Relin, a freelance journalist who wrote for several magazines, became best known for his work with Greg Mortenson on the wildly successful memoir "Three Cups of Tea," which was first published in 2006 and spent four years on the New York Times bestseller lists.

The book, which sold over 4 million copies, chronicled Mortenson's failed attempt to climb the mountain K2 in South Asia and his encounter with impoverished Pakistani villagers whom he credited with inspiring him to build schools for young girls and other humanitarian projects in the region.

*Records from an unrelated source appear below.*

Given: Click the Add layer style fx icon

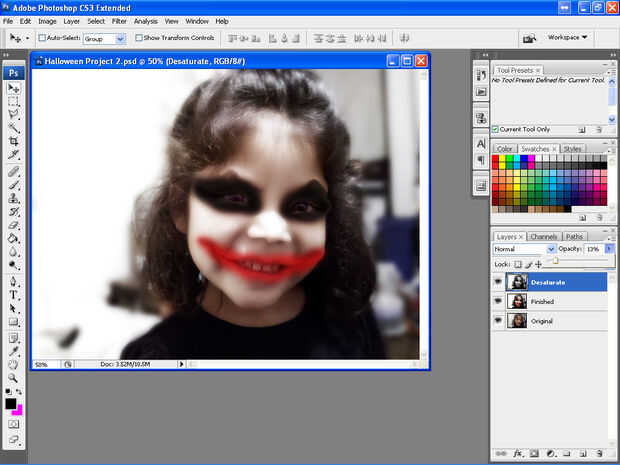Looking at the screenshot, I should point(518,453).
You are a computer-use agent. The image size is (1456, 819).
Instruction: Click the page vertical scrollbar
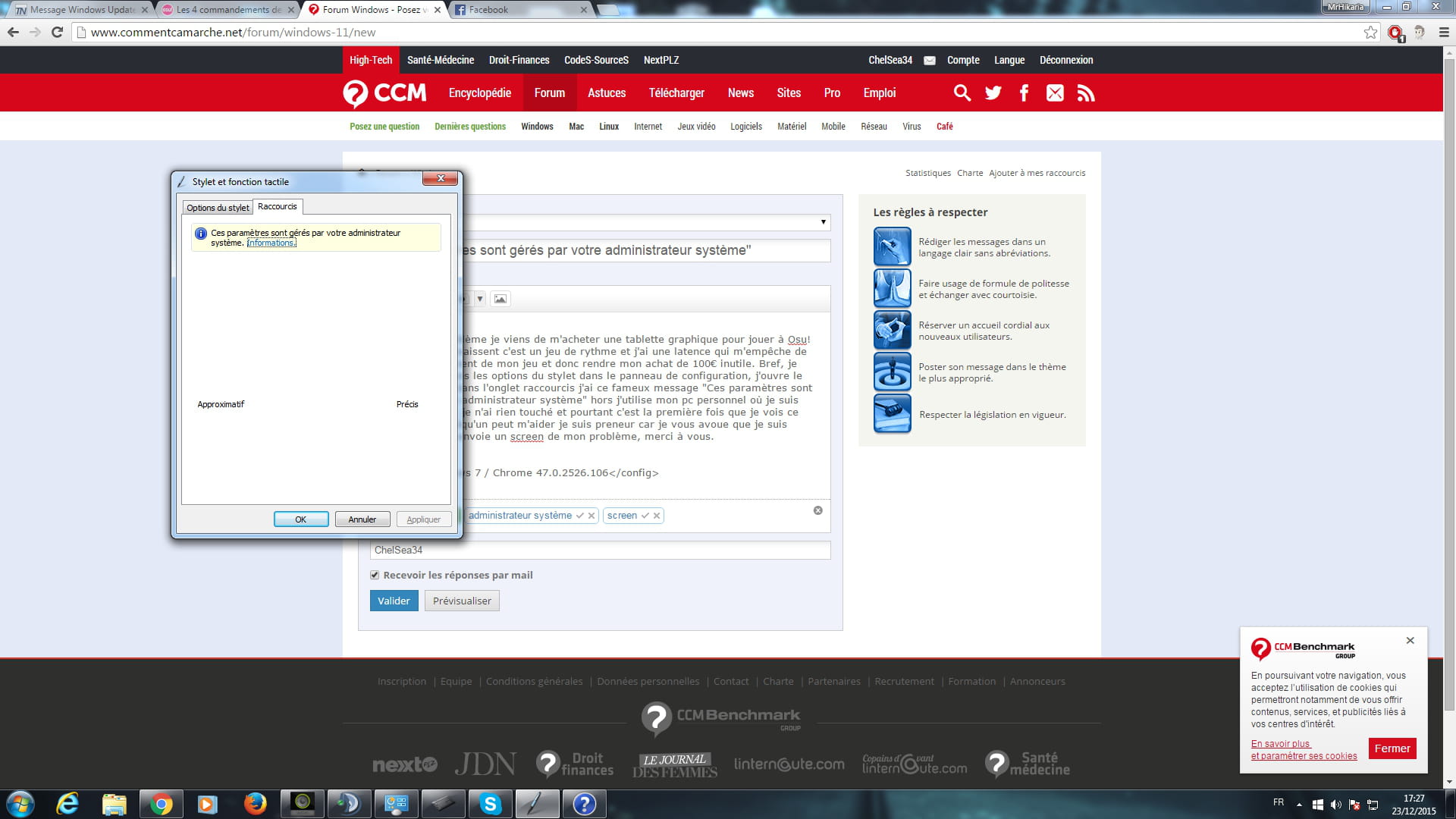click(x=1449, y=379)
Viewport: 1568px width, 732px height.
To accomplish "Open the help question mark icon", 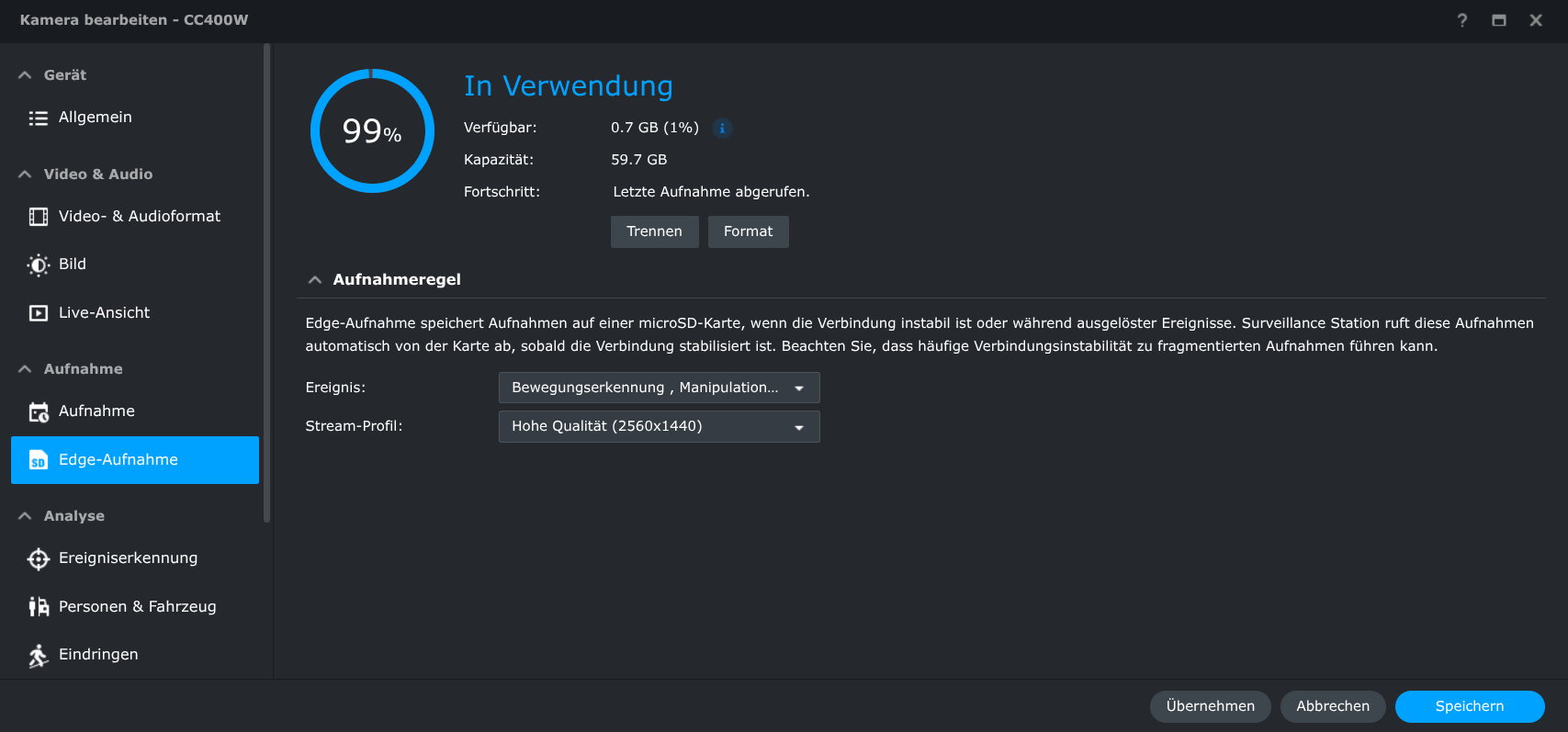I will [x=1461, y=20].
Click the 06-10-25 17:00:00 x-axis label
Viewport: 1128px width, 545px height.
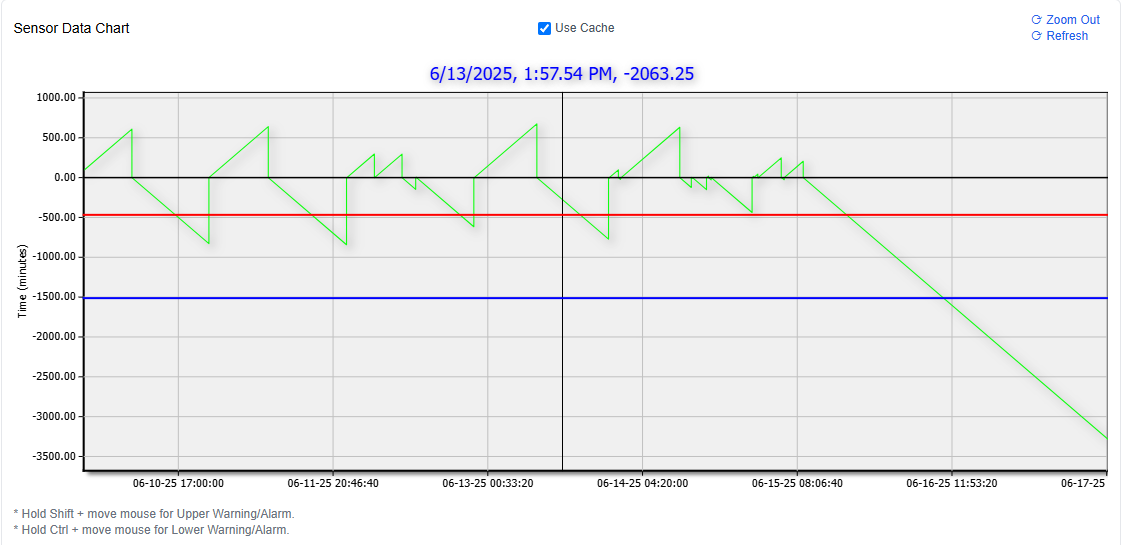coord(178,483)
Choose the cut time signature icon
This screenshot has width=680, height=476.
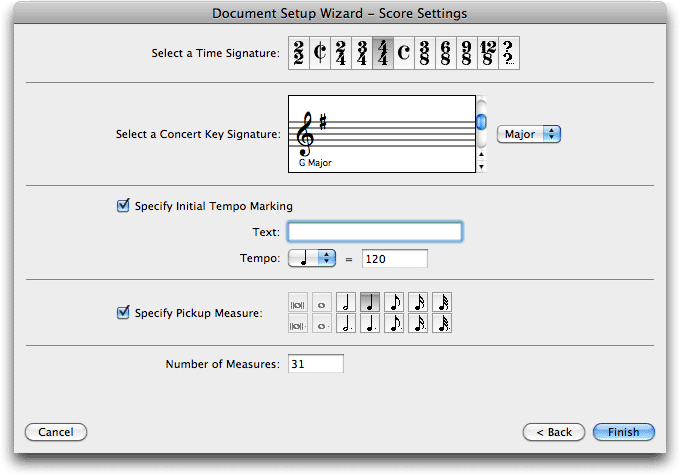point(320,53)
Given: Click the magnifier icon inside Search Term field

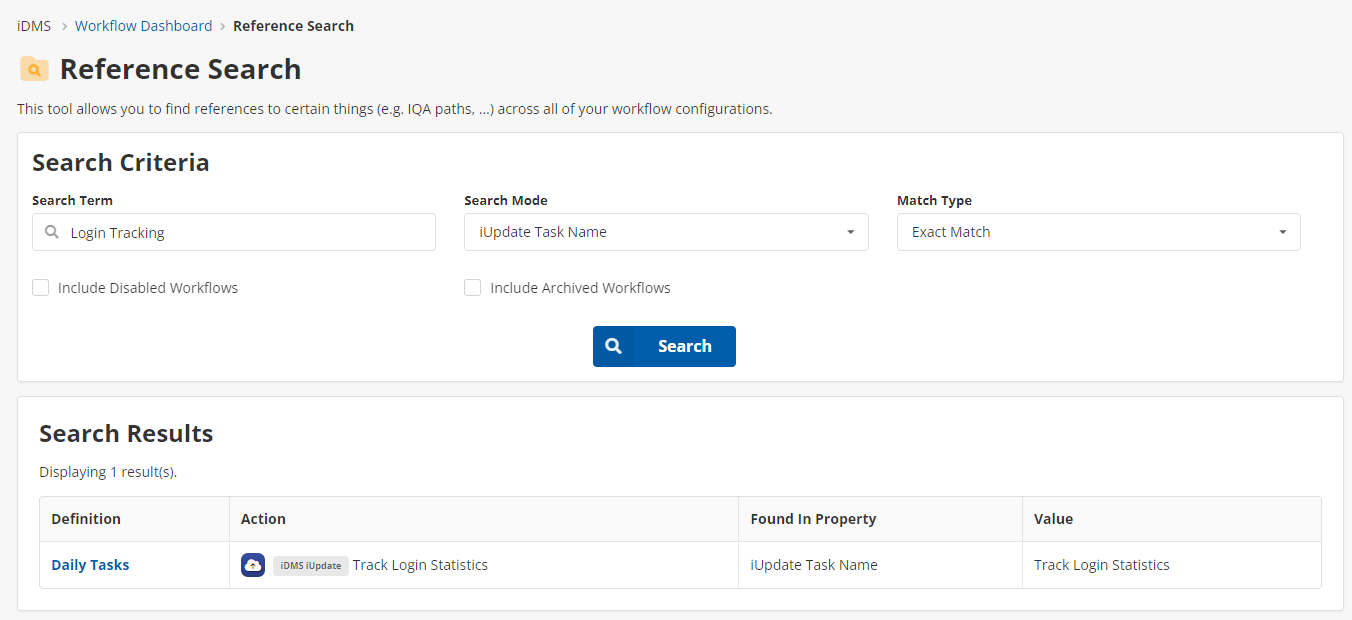Looking at the screenshot, I should pos(52,232).
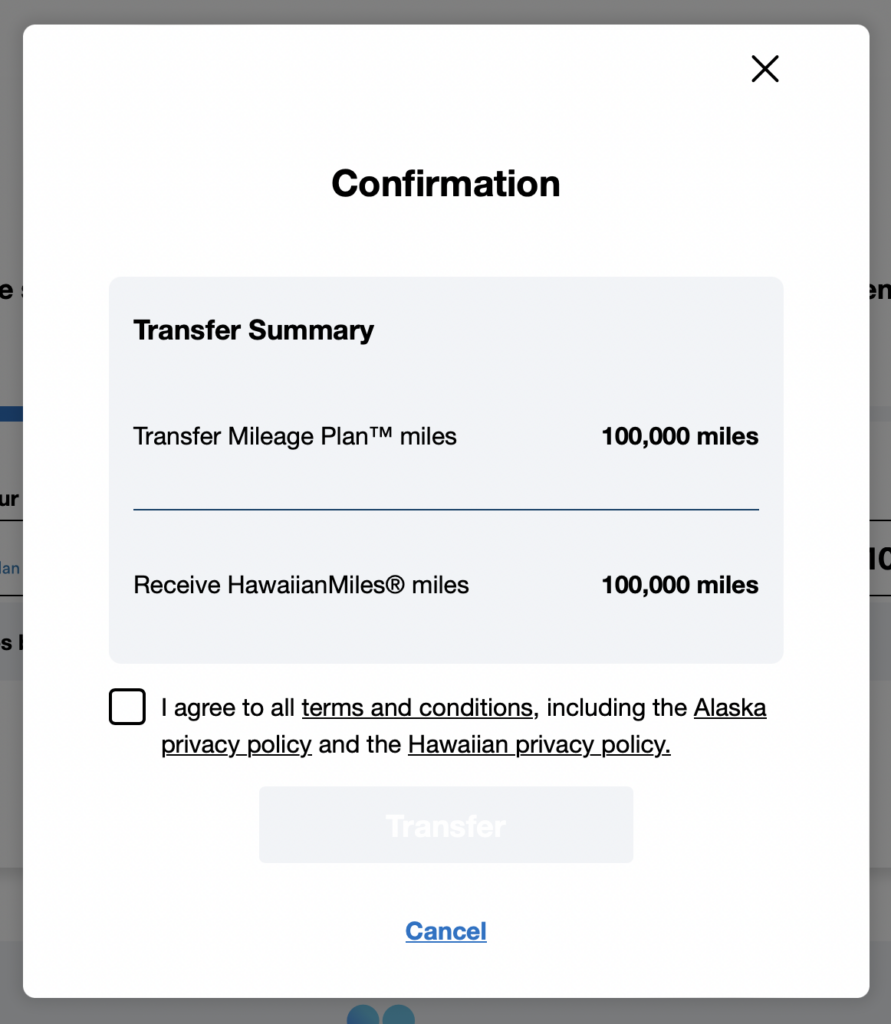Open the Hawaiian privacy policy link
Image resolution: width=891 pixels, height=1024 pixels.
[x=539, y=745]
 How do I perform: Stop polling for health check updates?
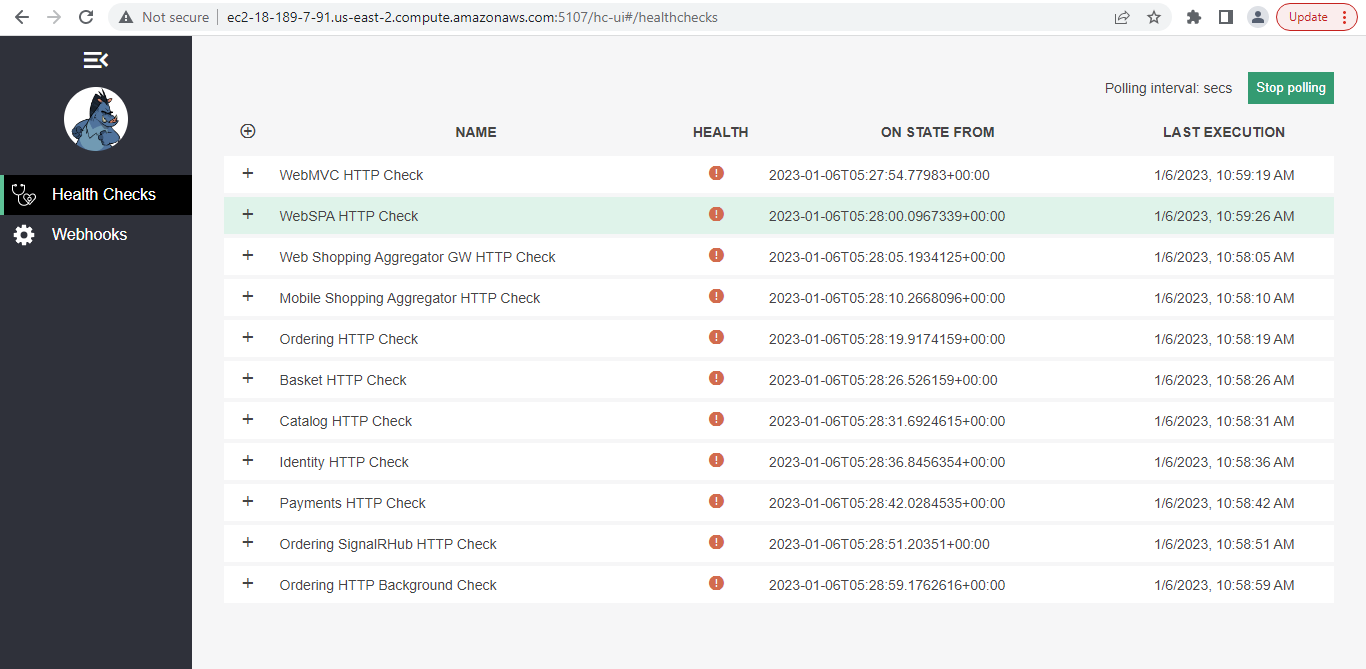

However, the credibility of the book came under fire in 2011 when the CBS television news program "60 Minutes" aired an expose accusing Mortenson of fabricating or embellishing key details of his story, and using his charitable institute to promote sales of the memoir.

CBS News, for example, disputed Mortenson's account of being kidnapped in Pakistan's Waziristan region in 1996.

Mortenson later acknowledged in an interview posted on his institute's website that the book contains "discrepancies" that resulted from "omissions and compressions" done for the sake of literary expediency. But he insisted the abduction story was "pretty much" true and defended the book overall, saying, "I'm not a journalist. I don't take a lot of notes."

Relin said in a 2008 interview with a University of Oregon professor that in addition to interviewing Mortenson extensively, he conducted more than 200 interviews with people tied to Mortenson's story and traveled three times to northern Pakistan. Relin said he objected to Mortenson getting a co-author credit on the book.

Relin later wrote "Second Suns: Two Doctors and Their Amazing Quest to Restore Sight and Save Lives," which is scheduled to be released by Random House in June.

A graduate of Vassar College and the Writers' Workshop at the University of Iowa, Relin focused for two decades on reporting about social issues and their effect on children, according to an Iowa Writers biography.

In 1992, he received a University of Iowa fellowship to take a bicycle trip across the length of Vietnam and report on that country's economic reforms. The biography said he also won more than 40 national awards for work as an editor and writer, and that his stories about child soldiers were including in Amnesty International reports on the subject.